The Foley Adviser

Massachusetts Securities Division Adopts Regulations Regarding The Charging Of Performance Based Fees By Investment Advisers

August 15, 2011

On August 8, 2011, the Massachusetts Securities Division (the “Division”) adopted regulations regarding the charging of performance based fees by investment advisers (the “Performance Fee Rule”.) Under new regulation 950 CMR 12.205(9)(c)(17), investment advisers in Massachusetts (regardless of whether they are registered with the Division or exempt from registration) will be prohibited from charging performance based fees unless those fees comply with Rule 205-3 under the Investment Advisers Act of 1940, as amended (the “Advisers Act”). Rule 205-3 states that an investment adviser may only charge a performance fee with respect to “qualified clients” (see below). The Performance Fee Rule will become effective upon publication in the Massachusetts Register.

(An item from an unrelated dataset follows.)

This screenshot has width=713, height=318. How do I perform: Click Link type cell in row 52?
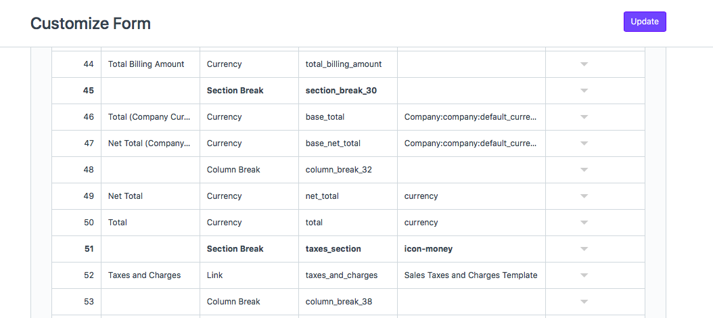point(249,275)
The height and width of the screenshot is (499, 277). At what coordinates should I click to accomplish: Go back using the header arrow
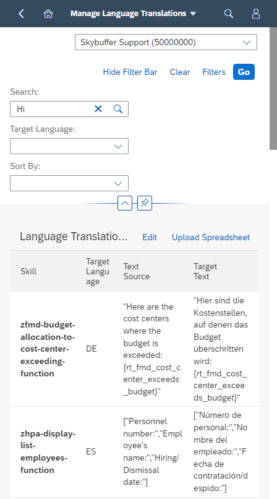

The next publication of the Massachusetts Register is scheduled for August 19, 2011.

Performance Based Fees

Rule 205-3 provides an exception to the general prohibition on performance based fees if the client is a “qualified client.” On July 12, 2011, the SEC issued an order (the “Order”) raising the dollar thresholds set forth in Rule 205-3, such that a performance fee may only be charged if the client (i) has at least $1,000,000 under management of the investment adviser or (ii) has a net worth of more than $2,000,000. These tests are measured at the time the client contract is entered into. The Order becomes effective as of September 19, 2011 (until such time, the dollar tests under Rule 205-3 are $750,000 under management of the investment adviser or a net worth in excess of $1,500,000). It should be noted that Qualified Purchasers (as defined in section 2(a)(51)(A) of the Investment Company Act of 1940) remain eligible to be charged performance fees in all cases.